Rev C will include a 1/2" thick plexigalss base backlight with blue to create a glow under case

Also looking for input on the inside

1 is it to dark inside should i add more light or leave it as is?


----------



## m1dg3t (Feb 22, 2012)

Look's good! I like the light coming from behind the mobo tray, maybe dim the bottom strip some or find something to put in that space as it look's really empty. I like the cover for the HDD releases  If you flip the HDD's around can you reach with the PSU wires to the front of the case? That would help get rid of those wire's  And i'm not sure if i see SATA cable's there or not but i'd run those behind the MOBO tray if you can and out to the front with the PSU wire's


----------



## Yo_Wattup (Feb 22, 2012)

You have it right next to your monitor? Man, that must get distracting.
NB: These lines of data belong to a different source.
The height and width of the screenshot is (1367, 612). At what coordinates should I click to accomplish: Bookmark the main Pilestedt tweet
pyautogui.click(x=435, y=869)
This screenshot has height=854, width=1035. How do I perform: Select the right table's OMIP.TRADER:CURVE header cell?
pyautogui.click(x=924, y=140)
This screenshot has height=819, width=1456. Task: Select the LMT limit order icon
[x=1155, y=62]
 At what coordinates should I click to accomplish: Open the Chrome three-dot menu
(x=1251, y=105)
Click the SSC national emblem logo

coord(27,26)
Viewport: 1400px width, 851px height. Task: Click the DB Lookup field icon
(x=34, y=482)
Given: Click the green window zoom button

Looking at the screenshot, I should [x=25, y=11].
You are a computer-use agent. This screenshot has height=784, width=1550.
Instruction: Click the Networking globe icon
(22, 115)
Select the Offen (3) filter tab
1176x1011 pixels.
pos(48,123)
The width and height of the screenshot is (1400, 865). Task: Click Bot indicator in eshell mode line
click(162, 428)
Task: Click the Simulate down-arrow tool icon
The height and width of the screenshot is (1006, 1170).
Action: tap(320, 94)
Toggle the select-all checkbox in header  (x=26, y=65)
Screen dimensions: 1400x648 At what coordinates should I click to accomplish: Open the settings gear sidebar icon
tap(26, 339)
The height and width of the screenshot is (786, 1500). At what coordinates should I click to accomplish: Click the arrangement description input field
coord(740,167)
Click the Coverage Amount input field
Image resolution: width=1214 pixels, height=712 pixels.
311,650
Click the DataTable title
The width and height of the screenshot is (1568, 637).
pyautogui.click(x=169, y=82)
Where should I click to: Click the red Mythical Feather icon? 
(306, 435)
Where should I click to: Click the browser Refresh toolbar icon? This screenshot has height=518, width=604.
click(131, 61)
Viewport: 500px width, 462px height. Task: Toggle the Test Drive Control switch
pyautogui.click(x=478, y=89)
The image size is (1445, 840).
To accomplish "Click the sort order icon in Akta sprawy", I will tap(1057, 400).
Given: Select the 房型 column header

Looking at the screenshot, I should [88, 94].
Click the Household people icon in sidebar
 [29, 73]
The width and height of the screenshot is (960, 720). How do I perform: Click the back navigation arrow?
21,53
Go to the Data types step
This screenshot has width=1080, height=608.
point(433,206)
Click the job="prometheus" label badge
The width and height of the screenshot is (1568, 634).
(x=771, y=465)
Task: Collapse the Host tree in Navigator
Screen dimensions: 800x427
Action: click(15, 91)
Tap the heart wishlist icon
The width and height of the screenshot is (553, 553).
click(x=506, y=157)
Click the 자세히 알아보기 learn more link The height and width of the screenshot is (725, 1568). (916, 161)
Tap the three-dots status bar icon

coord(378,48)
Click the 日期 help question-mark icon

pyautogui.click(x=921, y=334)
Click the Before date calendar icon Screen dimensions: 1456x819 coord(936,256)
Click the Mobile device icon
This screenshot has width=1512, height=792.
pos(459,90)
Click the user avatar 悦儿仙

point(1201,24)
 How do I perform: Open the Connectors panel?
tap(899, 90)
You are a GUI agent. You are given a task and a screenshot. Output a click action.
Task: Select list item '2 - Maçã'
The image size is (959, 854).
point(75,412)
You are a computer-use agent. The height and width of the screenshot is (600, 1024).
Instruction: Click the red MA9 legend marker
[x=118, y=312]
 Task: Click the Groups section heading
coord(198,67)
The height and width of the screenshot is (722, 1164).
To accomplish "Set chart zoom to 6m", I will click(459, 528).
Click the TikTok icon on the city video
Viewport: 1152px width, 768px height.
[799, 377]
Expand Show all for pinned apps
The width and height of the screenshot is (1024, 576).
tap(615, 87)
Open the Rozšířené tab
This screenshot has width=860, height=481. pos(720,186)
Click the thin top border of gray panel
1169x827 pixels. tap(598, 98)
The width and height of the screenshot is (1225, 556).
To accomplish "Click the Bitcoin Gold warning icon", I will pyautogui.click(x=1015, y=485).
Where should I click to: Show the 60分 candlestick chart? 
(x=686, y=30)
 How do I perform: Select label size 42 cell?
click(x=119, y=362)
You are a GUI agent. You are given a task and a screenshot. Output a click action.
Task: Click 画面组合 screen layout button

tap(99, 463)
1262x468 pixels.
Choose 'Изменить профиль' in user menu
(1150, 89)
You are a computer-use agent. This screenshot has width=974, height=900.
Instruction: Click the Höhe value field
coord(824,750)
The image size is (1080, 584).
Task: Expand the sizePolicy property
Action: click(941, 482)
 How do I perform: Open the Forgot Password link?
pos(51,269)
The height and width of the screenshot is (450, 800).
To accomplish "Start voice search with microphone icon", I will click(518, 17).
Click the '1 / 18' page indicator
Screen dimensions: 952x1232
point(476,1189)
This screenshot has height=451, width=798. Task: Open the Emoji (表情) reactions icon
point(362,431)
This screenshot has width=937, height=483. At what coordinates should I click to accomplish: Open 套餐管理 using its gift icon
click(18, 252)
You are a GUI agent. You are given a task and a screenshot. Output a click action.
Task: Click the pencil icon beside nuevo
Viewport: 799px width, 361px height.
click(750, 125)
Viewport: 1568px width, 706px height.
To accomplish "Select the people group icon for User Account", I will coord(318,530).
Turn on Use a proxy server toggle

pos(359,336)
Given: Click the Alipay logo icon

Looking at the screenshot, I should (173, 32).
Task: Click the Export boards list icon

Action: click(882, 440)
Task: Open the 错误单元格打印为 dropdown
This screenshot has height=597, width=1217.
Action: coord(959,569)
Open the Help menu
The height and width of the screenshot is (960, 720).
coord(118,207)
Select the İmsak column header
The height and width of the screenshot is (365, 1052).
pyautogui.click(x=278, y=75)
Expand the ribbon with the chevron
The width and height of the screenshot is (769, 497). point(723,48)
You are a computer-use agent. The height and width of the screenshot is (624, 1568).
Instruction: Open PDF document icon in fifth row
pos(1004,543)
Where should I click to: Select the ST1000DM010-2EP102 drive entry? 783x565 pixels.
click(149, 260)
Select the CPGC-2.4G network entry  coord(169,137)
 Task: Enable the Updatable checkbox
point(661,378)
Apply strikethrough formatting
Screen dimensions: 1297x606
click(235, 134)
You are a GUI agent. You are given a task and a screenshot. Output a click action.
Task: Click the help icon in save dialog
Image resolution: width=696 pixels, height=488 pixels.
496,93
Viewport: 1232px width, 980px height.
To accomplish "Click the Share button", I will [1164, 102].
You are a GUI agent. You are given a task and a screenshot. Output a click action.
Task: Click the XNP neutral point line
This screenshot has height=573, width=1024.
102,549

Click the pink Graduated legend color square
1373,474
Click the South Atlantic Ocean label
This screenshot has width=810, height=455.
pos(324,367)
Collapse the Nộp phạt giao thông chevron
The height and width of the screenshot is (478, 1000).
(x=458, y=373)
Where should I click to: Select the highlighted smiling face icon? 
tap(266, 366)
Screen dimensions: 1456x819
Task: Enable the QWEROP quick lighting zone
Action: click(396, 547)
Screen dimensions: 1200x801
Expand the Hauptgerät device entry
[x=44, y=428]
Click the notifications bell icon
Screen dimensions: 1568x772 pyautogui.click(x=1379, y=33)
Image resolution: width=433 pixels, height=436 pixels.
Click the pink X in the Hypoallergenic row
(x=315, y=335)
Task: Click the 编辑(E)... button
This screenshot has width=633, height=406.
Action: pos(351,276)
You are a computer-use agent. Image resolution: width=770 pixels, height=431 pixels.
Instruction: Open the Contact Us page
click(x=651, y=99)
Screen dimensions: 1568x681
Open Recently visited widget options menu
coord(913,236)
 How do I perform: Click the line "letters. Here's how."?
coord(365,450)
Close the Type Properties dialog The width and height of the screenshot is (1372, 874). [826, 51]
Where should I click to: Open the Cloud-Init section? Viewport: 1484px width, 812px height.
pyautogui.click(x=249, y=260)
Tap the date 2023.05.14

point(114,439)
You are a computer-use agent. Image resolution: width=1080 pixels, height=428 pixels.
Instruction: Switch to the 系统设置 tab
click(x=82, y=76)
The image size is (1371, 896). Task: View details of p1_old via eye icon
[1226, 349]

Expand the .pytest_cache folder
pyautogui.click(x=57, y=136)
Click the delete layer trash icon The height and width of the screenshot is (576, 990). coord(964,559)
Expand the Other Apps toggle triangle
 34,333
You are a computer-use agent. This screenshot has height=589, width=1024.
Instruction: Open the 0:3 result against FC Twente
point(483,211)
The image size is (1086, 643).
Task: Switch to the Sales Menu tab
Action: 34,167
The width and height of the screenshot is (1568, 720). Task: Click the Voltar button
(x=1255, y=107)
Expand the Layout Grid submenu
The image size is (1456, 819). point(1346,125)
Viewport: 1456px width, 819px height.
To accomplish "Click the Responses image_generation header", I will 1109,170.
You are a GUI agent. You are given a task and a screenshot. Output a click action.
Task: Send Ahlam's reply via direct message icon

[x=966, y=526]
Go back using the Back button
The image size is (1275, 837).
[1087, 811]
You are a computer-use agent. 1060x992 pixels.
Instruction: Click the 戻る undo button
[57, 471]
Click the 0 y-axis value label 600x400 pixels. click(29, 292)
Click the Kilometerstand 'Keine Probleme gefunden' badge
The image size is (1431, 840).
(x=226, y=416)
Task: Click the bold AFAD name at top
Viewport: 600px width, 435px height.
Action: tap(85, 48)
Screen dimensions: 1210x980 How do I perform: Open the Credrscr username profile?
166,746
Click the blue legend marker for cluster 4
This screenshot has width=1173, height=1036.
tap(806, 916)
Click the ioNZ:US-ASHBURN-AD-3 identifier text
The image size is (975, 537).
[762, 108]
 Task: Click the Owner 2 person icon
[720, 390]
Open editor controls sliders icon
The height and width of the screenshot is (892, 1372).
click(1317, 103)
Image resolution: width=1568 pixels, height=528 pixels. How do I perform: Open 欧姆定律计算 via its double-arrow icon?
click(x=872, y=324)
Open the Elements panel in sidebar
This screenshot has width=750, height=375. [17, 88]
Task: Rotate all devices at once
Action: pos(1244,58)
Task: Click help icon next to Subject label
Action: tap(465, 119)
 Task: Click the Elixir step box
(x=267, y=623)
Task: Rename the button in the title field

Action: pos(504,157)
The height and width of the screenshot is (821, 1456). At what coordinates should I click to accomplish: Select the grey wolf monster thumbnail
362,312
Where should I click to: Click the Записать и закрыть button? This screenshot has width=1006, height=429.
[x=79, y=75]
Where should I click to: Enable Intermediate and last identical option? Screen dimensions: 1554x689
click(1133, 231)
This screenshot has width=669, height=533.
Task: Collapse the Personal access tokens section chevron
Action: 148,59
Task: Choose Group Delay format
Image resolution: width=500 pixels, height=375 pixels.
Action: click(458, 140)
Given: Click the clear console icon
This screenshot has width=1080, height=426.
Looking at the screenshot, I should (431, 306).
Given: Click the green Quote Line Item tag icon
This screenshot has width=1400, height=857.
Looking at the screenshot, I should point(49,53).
I have mine behind my PC so there's a glow coming from behind the monitor, but when I enter the room I can see the case in all of its glory. 

Just thought I'd share.


----------



## angelhunter (Feb 22, 2012)

m1dg3t said:


> Look's good! I like the light coming from behind the mobo tray, maybe dim the bottom strip some or find something to put in that space as it look's really empty. I like the cover for the HDD releases  If you flip the HDD's around can you reach with the PSU wires to the front of the case? That would help get rid of those wire's  And i'm not sure if i see SATA cable's there or not but i'd run those behind the MOBO tray if you can and out to the front with the PSU wire's



i had longer sata cables but i got some 6" ones which surprizingly increased disk performance when i installed them


----------



## angelhunter (Feb 23, 2012)

here is my idea on a pedestal for my pc made from plexi and wood the wood would be black smooth finish and the four plexi cylinders would be attached to pc case where the feet go and removable from base of pedestal but sit on pedastal in circlular indents to prevent sliding. base will be lit by a chathod tube light where the opening is underneath.


----------



## angelhunter (Apr 16, 2012)

thinking should i go with the above stand or make more of multi level stand. i thought of getting some nice wood painted black but using a router around the edges creating a groove deep enough
to put blue EL wire in first than a clear or opaq/frosted edging on next, so when the blue el wire is on it glows thru the edging. the fist design had room for chathode tube to be placed in center of plexi. plexi is dang expensive. pick your choice and give me feedback. may even building a tall floor version


----------



## de.das.dude (Apr 16, 2012)

you stole my idea!!! lol i had made that glow thing too with SMD LED strips behind my mobo 

yours is with acryllic tho....


----------



## angelhunter (Apr 16, 2012)

actually its just smd strips behind the mobo. the a,b,c,d is the platform or stand for the whole pc i made one with plexi a way back with led lighting and black material on both flat sides looked real cool thought of a stand like this but i think case to heavy to do it


----------



## angelhunter (May 7, 2012)

added a new video card and redone front adding a gatewatch 2


----------